Wykonuje obliczenia tak, jak ludzki mózg, ale wykorzystuje skyrmiony. To wiry, które niedawno istniały tylko w teorii

Wykonywanie obliczeń z zachowaniem wysokiej wydajności, przy jednoczesnych niskich nakładach energetycznych to ogromne wyzwanie. Aby osiągnąć ten cel naukowcy próbują inspirować się ludzkim mózgiem. Za realizacją pomysłu stoją przedstawiciele RIKEN, którzy zaprojektowali urządzenie wykorzystujące miniaturowe wiry magnetyczne.
Wykonuje obliczenia tak, jak ludzki mózg, ale wykorzystuje skyrmiony. To wiry, które niedawno istniały tylko w teorii

Te mają spory potencjał w zakresie tworzenia układów obliczeniowych czerpiących inspirację z działania ludzkiego mózgu, przy jednoczesnym niskim zapotrzebowaniu energetycznym. 

Czytaj też: Sztuczne neurony działają. Są niemal identyczne jak te, które występują w naszych mózgach

O ile sieci neuronowe naśladują funkcjonowanie neuronów, które przekazują informacje w mózgu, co jest bardzo przydatne, tak problemy pojawiają się, gdy w grę wchodzi kwestia zużycia energii. Krótko mówiąc: sieci neuronowe są wysoce energochłonne, szczególnie, gdy działają na konwencjonalnych układach krzemowych. Alternatywę mogłyby stanowić tzw. układy neuromorficzne, naśladujące pracę naszego mózgu. Z takiego właśnie założenia wyszli autorzy publikacji zamieszczonej na łamach Science Advances

Eksperymentalnie demonstrujemy neuromorficzne obliczenia wykorzystujące nieliniową odpowiedź pochodzącą z indukowanej polem magnetycznym dynamiki skyrmionów. Zaprojektowaliśmy proste urządzenie neuromorficzne oparte na skyrmionach i odnieśliśmy sukces w rozpoznawaniu cyfr pisma ręcznego z dokładnością do 94,7% oraz w rozpoznawaniu kształtów fal. czytamy w ich pracy

Skyrmiony to niewielkie wiry odzwierciedlające ekspozycję na pole magnetyczne

Jedną z podstaw sukcesu były wspomniane skyrmiony, czyli niewielkie wiry magnetyczne. Ich struktura i zachowanie odzwierciedlają wcześniejszą ekspozycję na pole magnetyczne, co jest w tym przypadku szczególnie przydatne. Są przy tym wysoce oszczędne, ponieważ cechują się niskim zapotrzebowaniem na energię. W czasie swoich prac naukowcy zakodowali informacje w polu magnetycznym, które po przyłożeniu do skyrmionów generuje napięcie. Jest ono zależne od liczby i wielkości skyrmionów.
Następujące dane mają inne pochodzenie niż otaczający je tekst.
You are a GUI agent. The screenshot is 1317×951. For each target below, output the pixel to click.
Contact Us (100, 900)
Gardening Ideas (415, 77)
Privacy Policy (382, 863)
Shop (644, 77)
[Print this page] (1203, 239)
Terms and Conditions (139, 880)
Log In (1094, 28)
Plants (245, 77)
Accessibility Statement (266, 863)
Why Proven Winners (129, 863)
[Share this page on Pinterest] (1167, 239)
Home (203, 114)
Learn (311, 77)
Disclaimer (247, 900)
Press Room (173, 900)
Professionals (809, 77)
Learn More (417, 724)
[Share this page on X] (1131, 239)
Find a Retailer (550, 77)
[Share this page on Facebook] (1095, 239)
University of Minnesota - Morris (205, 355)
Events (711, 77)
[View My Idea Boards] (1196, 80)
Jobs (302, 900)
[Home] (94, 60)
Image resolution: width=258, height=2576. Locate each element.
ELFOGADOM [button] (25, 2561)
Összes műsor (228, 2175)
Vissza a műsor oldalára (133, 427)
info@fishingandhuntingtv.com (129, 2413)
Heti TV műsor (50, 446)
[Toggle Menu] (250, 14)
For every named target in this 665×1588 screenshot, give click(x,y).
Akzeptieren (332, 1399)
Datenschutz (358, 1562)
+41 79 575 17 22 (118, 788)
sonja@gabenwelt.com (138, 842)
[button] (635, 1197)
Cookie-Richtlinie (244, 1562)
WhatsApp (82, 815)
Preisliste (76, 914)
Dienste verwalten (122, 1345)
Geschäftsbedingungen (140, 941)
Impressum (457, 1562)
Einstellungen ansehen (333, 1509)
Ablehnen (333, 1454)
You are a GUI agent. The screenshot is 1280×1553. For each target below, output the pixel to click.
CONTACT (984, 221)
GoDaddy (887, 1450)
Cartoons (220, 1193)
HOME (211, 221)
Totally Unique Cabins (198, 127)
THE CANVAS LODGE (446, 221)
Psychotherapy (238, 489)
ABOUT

Czytaj też: Nowy Bing po polsku – pierwsze wrażenia. Sztuczna inteligencja kazała mi ruszyć tyłek i ogarnąć swoje życie

Do przeszkolenia swojego urządzenia członkowie zespołu użyli ponad 13 000 obrazów ukazujących ręcznie pisane cyfry od 0 do 9. Przekształcili te zdjęcia w magnetyczne sygnały wejściowe i ustawili model tak, aby sygnały napięcia wyjściowego jak najtrafniej reprezentowały faktyczną cyfrę. W czasie testów użyto kolejnych około 5000 obrazów, a ostateczny rezultat jeśli chodzi o dokładność rozpoznawania cyfr wyniósł 94,7%. Dzięki dalszemu rozwojowi projektu możliwe powinno być dostarczanie urządzeń zdolnych do rozpoznawania mowy czy śledzenia ruchu.